An electron flies into a magnetic field perpendicular to the lines of magnetic induction at a speed
An electron flies into a magnetic field perpendicular to the lines of magnetic induction at a speed of 10 ^ 7 m / s. calculate the radius of curvature of the trajectory along which the electron will move if the magnetic field induction is 5.6 mT
Let’s translate all the values from given to the SI system:
B = 5.6 mT = 5.6 * 10 ^ -3 T.
The Lorentz force acts on an electron in a magnetic field:
F = qe * v * B * sin α, where qe is the electron charge 1.6 * 10 ^ -19 C, v is the electron speed, B induction, α = angle to the lines of magnetic induction.

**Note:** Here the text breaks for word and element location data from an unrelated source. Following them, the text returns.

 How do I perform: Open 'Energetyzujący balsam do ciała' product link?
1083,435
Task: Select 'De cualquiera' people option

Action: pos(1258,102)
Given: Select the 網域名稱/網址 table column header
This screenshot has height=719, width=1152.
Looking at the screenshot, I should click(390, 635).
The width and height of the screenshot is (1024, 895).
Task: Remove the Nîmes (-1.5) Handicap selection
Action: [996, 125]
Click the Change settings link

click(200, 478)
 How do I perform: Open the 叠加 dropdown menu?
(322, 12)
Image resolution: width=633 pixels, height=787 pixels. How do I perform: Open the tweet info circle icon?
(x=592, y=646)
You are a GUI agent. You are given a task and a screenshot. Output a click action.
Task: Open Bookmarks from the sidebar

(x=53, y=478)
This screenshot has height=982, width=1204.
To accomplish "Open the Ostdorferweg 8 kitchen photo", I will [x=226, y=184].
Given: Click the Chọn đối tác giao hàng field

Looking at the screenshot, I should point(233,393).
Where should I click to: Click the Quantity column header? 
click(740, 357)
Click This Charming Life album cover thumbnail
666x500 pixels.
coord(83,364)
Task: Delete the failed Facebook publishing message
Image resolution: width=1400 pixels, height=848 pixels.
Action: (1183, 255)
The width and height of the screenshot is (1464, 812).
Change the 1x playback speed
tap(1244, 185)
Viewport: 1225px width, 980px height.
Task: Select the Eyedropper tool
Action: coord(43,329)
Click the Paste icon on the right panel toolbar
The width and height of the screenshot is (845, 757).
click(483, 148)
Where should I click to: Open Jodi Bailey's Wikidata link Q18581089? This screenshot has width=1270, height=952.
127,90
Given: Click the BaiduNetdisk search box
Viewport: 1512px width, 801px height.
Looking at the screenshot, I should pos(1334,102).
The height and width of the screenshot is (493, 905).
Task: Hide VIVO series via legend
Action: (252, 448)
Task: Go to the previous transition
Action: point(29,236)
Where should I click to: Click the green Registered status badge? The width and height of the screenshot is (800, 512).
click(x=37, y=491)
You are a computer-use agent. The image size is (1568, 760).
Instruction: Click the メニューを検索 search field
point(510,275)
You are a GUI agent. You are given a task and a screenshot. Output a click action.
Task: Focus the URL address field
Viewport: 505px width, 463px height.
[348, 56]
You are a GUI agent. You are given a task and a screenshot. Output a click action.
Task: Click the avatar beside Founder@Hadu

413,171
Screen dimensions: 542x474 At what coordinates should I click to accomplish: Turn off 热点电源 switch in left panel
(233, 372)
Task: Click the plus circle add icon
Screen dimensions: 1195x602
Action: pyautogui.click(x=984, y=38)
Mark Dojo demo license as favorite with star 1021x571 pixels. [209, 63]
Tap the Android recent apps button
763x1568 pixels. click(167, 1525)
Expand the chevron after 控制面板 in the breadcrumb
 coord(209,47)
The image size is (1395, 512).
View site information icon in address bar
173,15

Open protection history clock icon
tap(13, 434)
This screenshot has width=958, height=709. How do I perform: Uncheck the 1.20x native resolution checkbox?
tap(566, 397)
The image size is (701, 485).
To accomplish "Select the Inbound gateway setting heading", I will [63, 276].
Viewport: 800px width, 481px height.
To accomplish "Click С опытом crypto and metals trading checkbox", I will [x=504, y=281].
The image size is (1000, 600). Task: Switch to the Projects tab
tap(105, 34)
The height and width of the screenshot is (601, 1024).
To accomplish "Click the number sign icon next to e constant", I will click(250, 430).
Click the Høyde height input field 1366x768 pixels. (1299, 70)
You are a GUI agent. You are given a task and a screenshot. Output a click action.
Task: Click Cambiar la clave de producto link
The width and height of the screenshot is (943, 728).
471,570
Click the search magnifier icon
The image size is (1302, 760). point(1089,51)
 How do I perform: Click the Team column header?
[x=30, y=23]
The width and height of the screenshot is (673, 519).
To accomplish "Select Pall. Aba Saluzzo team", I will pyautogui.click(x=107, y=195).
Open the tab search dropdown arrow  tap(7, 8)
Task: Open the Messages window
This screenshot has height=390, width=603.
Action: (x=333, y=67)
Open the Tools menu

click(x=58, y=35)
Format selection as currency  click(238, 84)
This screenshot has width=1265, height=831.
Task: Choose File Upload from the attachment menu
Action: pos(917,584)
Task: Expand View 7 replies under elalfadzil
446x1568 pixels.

The Lorentz force according to the second law is F = me * a, a = v² / R, we have a circular motion:
F = me * v² / R, where me is the mass of the electron 9.11 * 10 ^ -31 kg, v is the speed of the electron, R is the radius of the trajectory.
Let’s equate:
qe * v * B * sin α = me * v² / R
Let us express the radius of the trajectory from this expression:
R = me * v² / (qe * v * B * sin α) = me * v / (qe * B * sin α)
Substitute the numbers:
R = me * v / (qe * B * sin α) = 9.11 * 10 ^ -31 * 10 ^ 7 / (1.6 * 10 ^ -19 * 5.6 * 10 ^ -3 * 1) = 0.01 m.
Answer: the radius of curvature of the electron trajectory is 0.01 m.